▶ _EXERCISE REQUIREMENTS_: Please give the lines of the listing as a numbered list, starting with the line that contains "Given: Open 成渝高铁内江标段项目 link" and going on through the line that contains "Where should I". Leave out blank lines and pictures.

▶ _DATA IN THIS EXERCISE_:
┄┄┄┄┄┄┄┄┄┄

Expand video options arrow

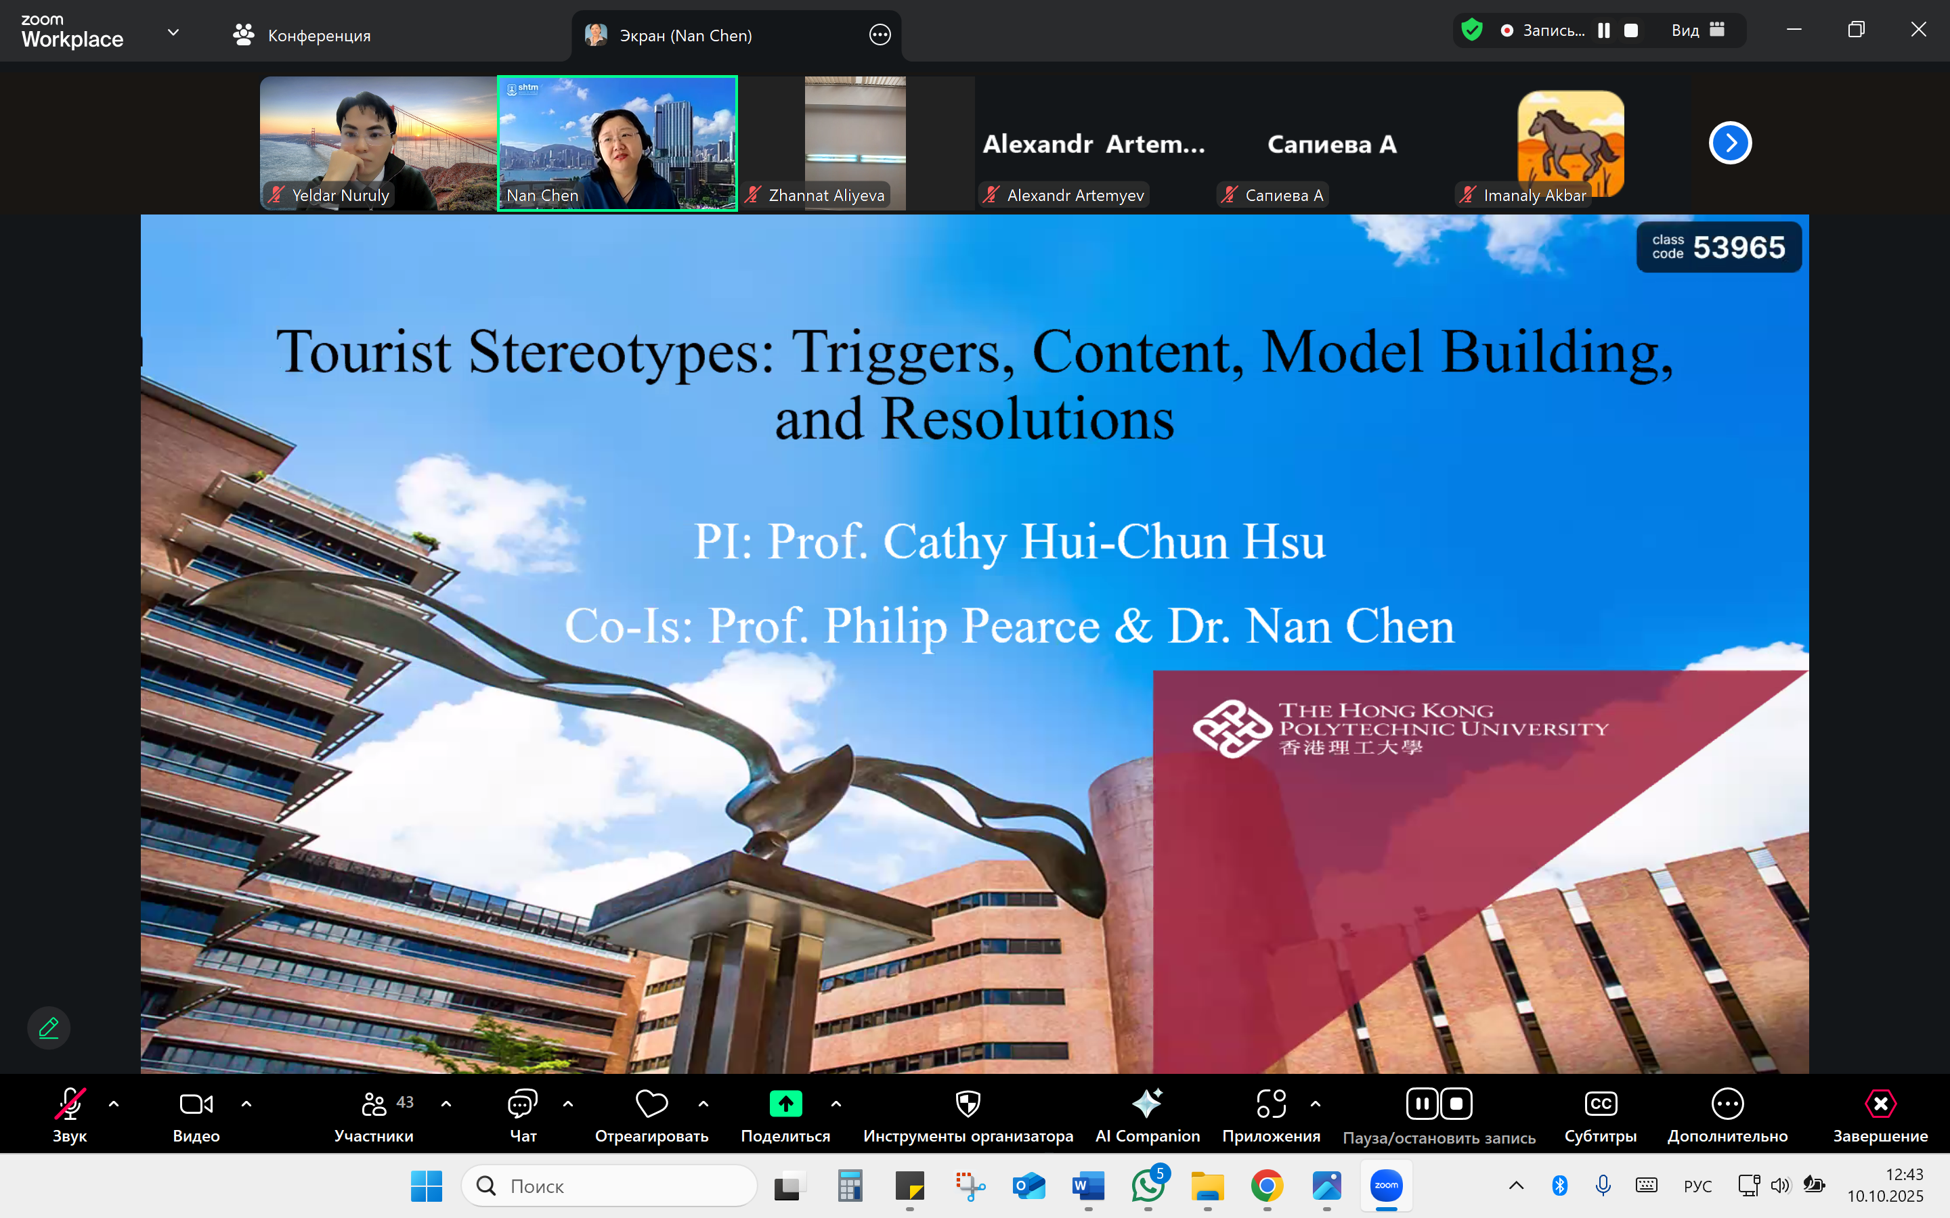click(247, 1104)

┄┄┄┄┄┄┄┄┄┄

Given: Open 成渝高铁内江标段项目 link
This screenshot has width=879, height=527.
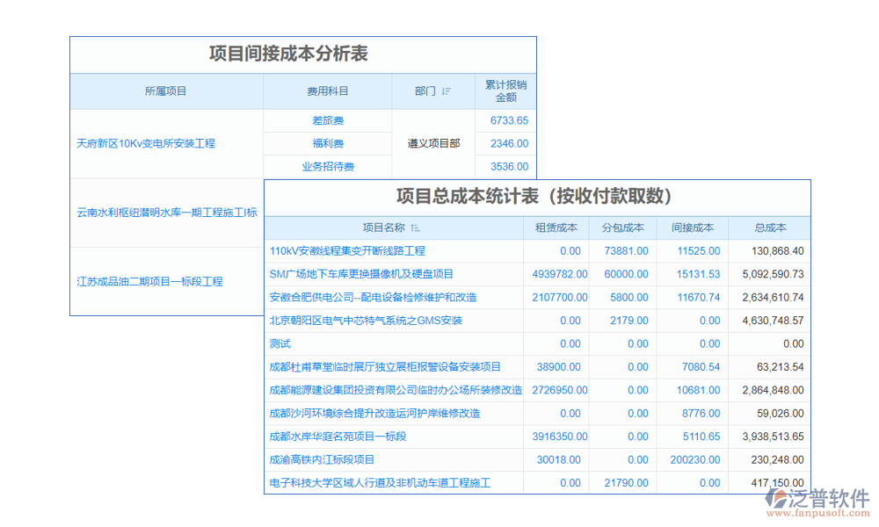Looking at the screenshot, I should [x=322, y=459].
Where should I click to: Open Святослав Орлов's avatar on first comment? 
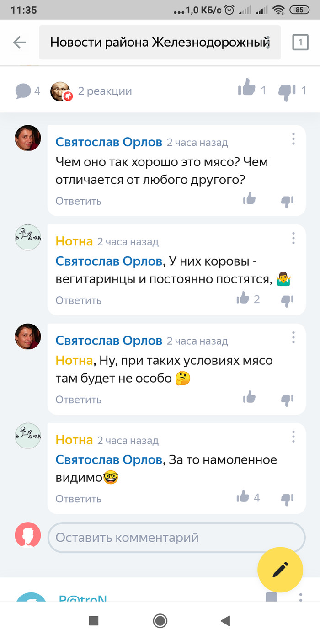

┄┄┄┄┄┄┄┄┄┄

▶ _FINAL RESULT_:
1. Given: Open 成渝高铁内江标段项目 link
2. This screenshot has width=879, height=527.
3. Looking at the screenshot, I should [x=322, y=459].
4. Where should I click to: Open Святослав Орлов's avatar on first comment? 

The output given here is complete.